In the study, all surgeries were performed through a temporally oriented, grooved clear corneal tunnel incision using a phaco chop technique, and the Infiniti system with a 1.1-mm flared tip (Alcon Laboratories).

The coaxial microphaco technique used the new ultra-infusion sleeve (UltraSleeve) while the standard coaxial phacoemulsification was performed with a 3-mm silicone sleeve. IOL implantation was performed using the SN60C cartridge (Alcon) and Royale injector (ASICO).

No eyes had limbal relaxing incisions, surgical complications, or corneal pathology that might affect keratometry readings. Use of a Steinert gauge confirmed the 2.2-mm incisions were not enlarged after IOL implantation. At the end of the procedure, IOP was set at physiologic level and competence of incision closure was tested with fluorescein. There were no cases of wound leak or hypotony on postoperative day 1 in the series.

The keratometric data were analyzed arithmetically rather than with vector analysis to reflect changes in corneal curvature with respect to with or against the wound astigmatism and shift in axis of astigmatism.

"With the very small induced changes, results from an arithmetic analysis are more meaningful from a clinical perspective," Dr. Masket said.

Easy to perform

Dr. Masket observed that he has been very pleased with the ease and outcomes of coaxial microincision phacoemulsification because it involved essentially no learning curve, and it affords stable chambers intraoperatively and excellent postoperative results.

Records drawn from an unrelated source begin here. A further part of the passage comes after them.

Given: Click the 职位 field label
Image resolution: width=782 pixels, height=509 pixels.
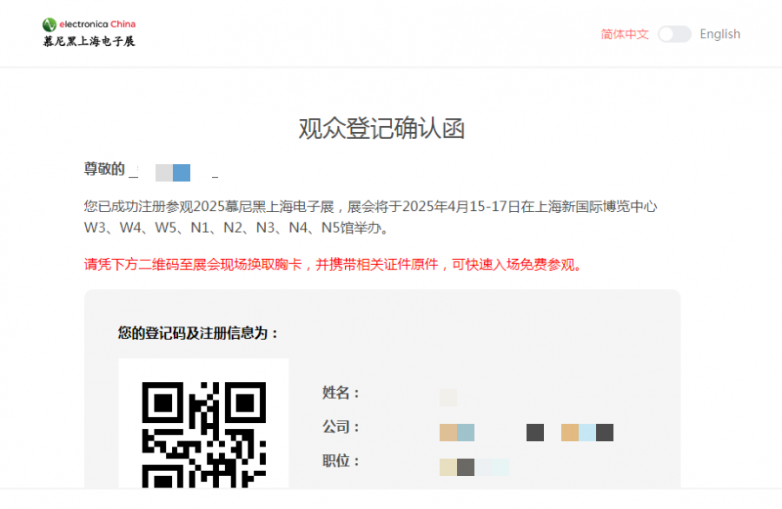Looking at the screenshot, I should (341, 461).
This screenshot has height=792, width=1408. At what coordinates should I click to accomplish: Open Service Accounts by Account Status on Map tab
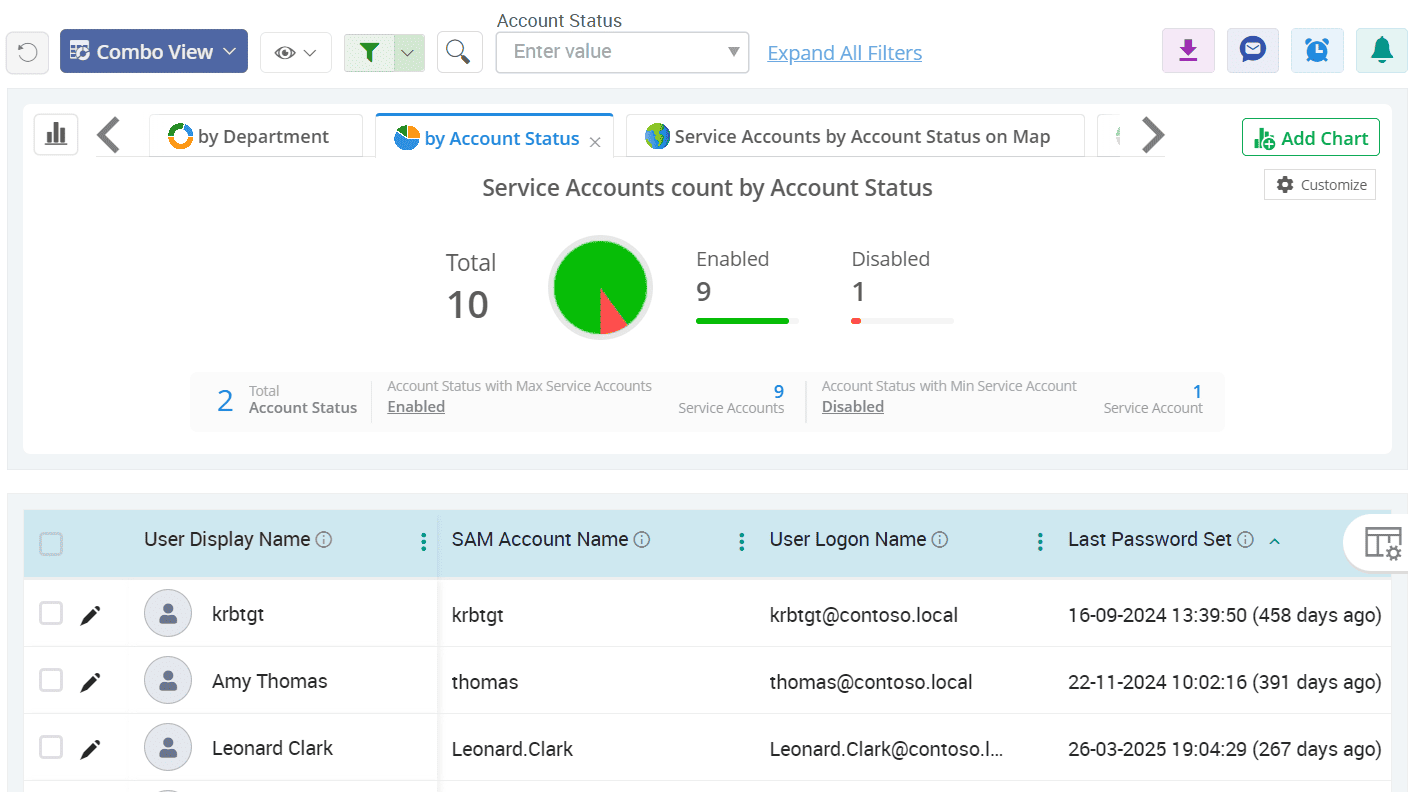tap(855, 136)
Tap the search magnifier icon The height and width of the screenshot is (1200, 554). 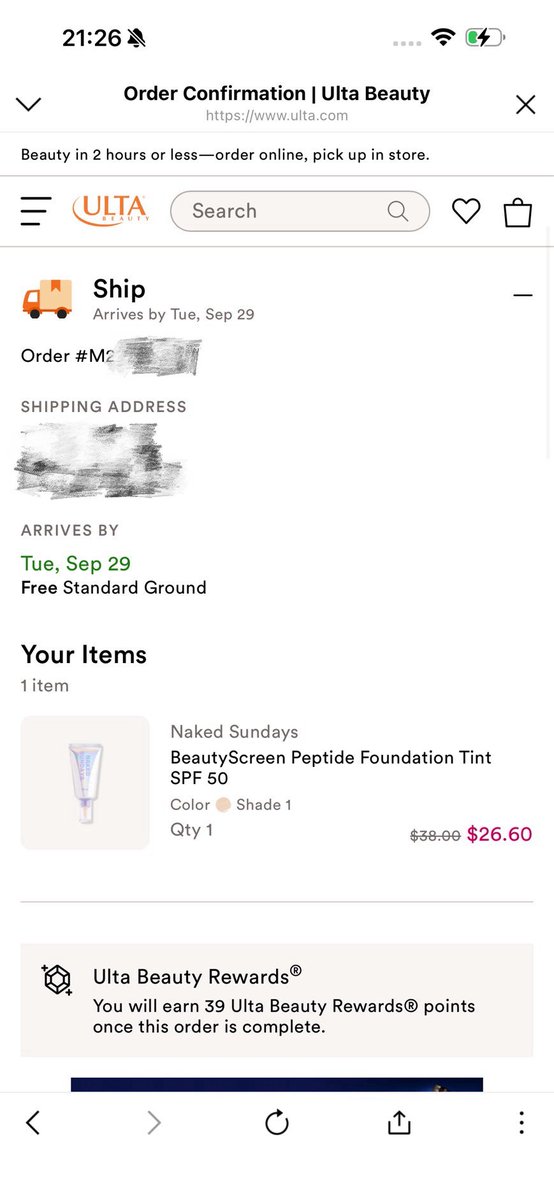click(398, 211)
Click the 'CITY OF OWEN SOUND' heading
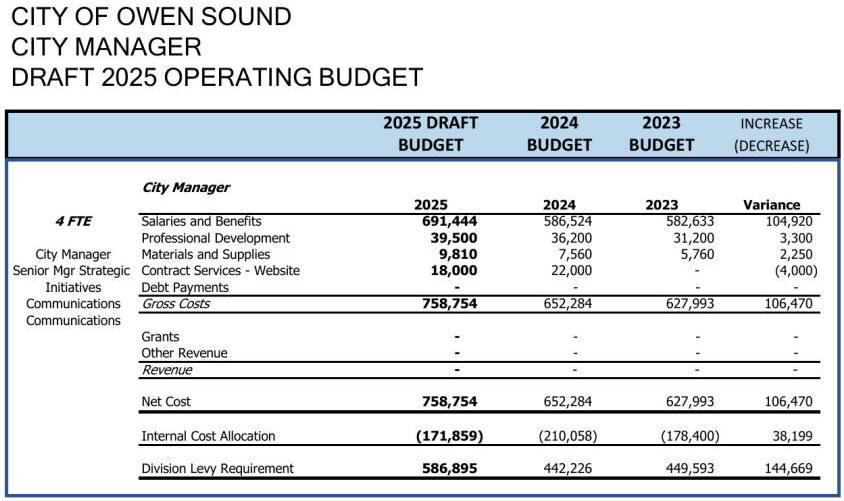 point(151,17)
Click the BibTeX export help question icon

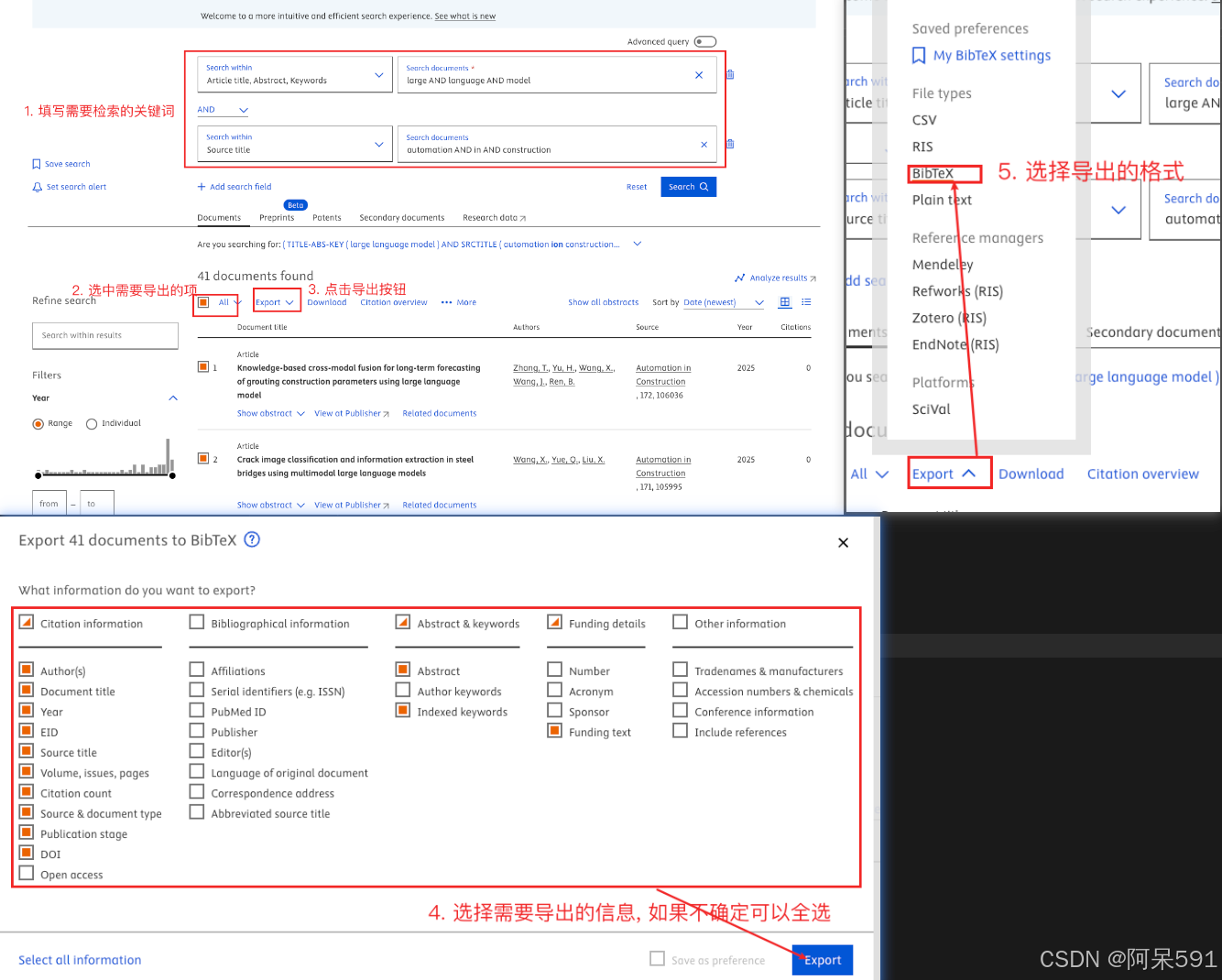(251, 539)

"Any phacoemulsification surgeon can easily transition to this new technique because it is performed with almost identical surgical parameters as standard coaxial surgery and is amenable to any approach to lens removal," he said.

There are a few minor differences to consider. For incision creation, Dr. Masket indicated he favors using a dull-sided diamond blade that consistently creates a 2.2-mm incision.

"Initially, I was using a steel blade, but my measurements showed it did not create a full 2.2-mm incision, and at some point during the procedure, the incision would be inadvertently stretched and even enlarged to greater than 2.2 mm," he explained.